* [Given problem]: Pick up the commentary on Western sanctions against Iran and China's role after its last sentence, and carry it forward in the same voice.

[Start of Extract to read]

If Friedman's journalistic lodestar is the cabbie who drives him from the airport, Kristof sets his reportorial compass by the local Apple store.
Of course, in Tehran, it's not the official Apple store. It's the local shop selling smuggled iPads and iPods.
Kristof uses his experience at the store to highlight the sophisticated character of the Iranian urbanite, yearning to be part of the cosmopolite international elite plugged into the Western system - and disenchanted with the obstinate theocracy whose independent foreign policy deprives him or her of unfettered access to these desirable doo-dads.
Undoubtedly, Kristof's heartstrings would also be tugged into further empty expressions of "regret" and "apologies" by reports that American Apple sales clerks, acting on corporate instructions to adhere strictly to the US sanctions regime, are refusing to sell their electronic treasures to Farsi-speaking customers, whether or not they actually intend to send them to relatives inside Iran. 
Nevertheless, smuggled Apple products apparently enter Iran in large enough quantities that the premium is only $40 to $60 more than what US consumers pay. 
A more striking example of Kristof's neo-liberal tunnel vision occurs as he discusses another outrage inflicted on Iranian youth by the mullahs' refusal to knuckle under to the West:
I chatted with the owner of a store selling Nike, Adidas and Saucony sneakers, hugely prized as status symbols. If a young man wants to find a girlfriend, the shop owner explained, the best bet is to wear Nikes.
But sales have dropped by two-thirds in the last year, he fretted. He added in disgust that some Iranians are in such penury that they attend parties wearing Chinese-made, fake Nikes.
Perhaps Kristof needs reminding that Nikes, both real and fake, are made in China (virtually all Nikes are made in the democratic hot spots of Vietnam, China, and Indonesia).
For that matter, Apple is pretty much a Made in China operation.
Which brings us to the issue of unintended consequences.
Beyond inflicting pain on Iranian citizens and eroding the legitimacy and authority of the Iranian regime, the Western sanctions regime has accelerated both the strategic alliance and the economic integration of the Iranian regime and the People's Republic of China.
As the United States, EU states, and Japan have pursued their program of diplomacy by harassment against Iran, China has exploited the opportunity to scoop up energy and infrastructure projects.
This Chinese "backfilling" has attracted the anger and frustration of the United States for at least a decade - and some serious heartache for the EU, which regards Iran as its natural market and energy source.
But China can do what it wants, it seems. China hasn't signed on to the sanctions regime - beyond the narrow nuclear, weapons of mass destruction and missile-related sanctions passed by the Security Council - and has declined to follow US sanctions guidance or, for that matter, weigh in with any national sanctions of its own.
The Chinese conundrum has been a key headache for US strategy on Iran. Beijing's resistance to playing the sanctions game has undercut US strategy both toward Tehran and Pyongyang.
The US government has made what I believe is disastrous and strategically short-sighted decision in response - politicizing the enforcement powers of the Treasury Department in order to leverage the central US position in the world financial system for narrow geopolitical ends.
The theory is that recalcitrant nations can be coerced into supporting US national sanctions through the threat of cutting off their financial institutions from the world financial system.
The experiment was first tried against China on the issue of North Korea in the matter of a Macao institution, Banco Delta Asia (BDA) during the George W Bush administration.

[End of Extract to read]
[Start of Recorded information]

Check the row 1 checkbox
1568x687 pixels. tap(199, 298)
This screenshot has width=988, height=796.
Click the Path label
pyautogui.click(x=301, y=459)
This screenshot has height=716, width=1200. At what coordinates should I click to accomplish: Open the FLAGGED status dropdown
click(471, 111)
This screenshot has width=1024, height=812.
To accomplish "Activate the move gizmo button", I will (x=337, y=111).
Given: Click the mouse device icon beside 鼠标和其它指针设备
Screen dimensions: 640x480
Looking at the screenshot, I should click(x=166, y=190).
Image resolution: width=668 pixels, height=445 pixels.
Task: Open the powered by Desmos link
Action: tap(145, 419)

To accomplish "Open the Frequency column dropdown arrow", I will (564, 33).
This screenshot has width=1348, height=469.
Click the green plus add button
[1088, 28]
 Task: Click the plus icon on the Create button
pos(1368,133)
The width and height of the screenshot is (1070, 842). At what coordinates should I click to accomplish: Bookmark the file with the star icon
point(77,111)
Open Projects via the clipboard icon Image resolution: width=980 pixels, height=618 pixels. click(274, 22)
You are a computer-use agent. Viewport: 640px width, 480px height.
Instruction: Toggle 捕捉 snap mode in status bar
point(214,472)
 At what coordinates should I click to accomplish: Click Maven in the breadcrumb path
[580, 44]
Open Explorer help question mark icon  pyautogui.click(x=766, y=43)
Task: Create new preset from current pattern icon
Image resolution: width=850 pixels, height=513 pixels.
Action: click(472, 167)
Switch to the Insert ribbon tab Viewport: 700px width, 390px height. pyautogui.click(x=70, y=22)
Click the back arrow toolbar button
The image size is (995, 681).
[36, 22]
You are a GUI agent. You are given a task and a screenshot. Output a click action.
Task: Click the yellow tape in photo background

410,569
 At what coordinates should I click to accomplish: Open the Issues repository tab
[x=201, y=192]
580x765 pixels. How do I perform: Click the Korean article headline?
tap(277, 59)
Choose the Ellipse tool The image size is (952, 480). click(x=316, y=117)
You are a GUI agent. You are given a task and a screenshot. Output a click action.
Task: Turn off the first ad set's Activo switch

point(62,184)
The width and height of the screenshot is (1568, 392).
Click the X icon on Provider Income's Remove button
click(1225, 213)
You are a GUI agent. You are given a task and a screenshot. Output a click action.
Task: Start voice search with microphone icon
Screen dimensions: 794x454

[End of Recorded information]

* [Task result]:
In 2007, BDA was cut off from the US financial system on some extremely dubious charges concerning its purported role as a nexus for North Korea's alleged efforts to launder the notorious "Supernote" counterfeits.
The fact that BDA sent all of its cash deposits to that distinguished imperial institution, Hong Kong & Shanghai Bank, for inspection and no counterfeits had been detected for years was an evidentiary speed bump that the US Treasury Department's newly politicized Financial Crimes Enforcement Network or FinCEN easily ignored.
One of the architects of the policy, David Asher, declared in congressional testimony that the purpose of the policy was "to kill the chicken in order to scare the monkeys", the chicken being BDA and the monkeys being the People's Bank of China, an important conduit for North Korea's international financial transactions..
It appears that China received a genuine scare from the BDA case, but dodged the FinCen bullet when North Korea fortuitously detonated an atomic bomb and the US hardline against Pyongyang collapsed in a fog of proliferation-related anxiety.
The BDA case also collapsed in humiliation and disarray for the United States (despite the solicitous efforts of the many US foreign policy journalists to protect it from the embarrassment that honest and accurate reporting would have inflicted) as the (relative) grown-ups led by former secretary of state Condoleezza Rice regained control of the Bush foreign policy apparatus from vice president Dick Cheney, former UN ambassador John Bolton and the cowboys.
When President Barack Obama took office, the commitment to financial coercion was not abandoned; it was improved and upgraded.
Stuart Levey, who had directed the weaponization of FinCEN under Bush, was the second-highest Bush official retained by Obama (after former defense secretary Robert Gates).
In true Obama fashion, the financial sanction process was carefully formalized and legalized.
Instead of financial sanctions implemented in secret star chamber proceedings on trumped-up charges under US domestic financial regulations by a cabal of ideologues enjoying privileged authority within the executive branch thanks to the support of the White House, the Obama administration went to congress and acquired the color of law for coercion against nations that flouted US calls for financial sanctions.
Obama also enjoyed the immense advantage of not being George W Bush.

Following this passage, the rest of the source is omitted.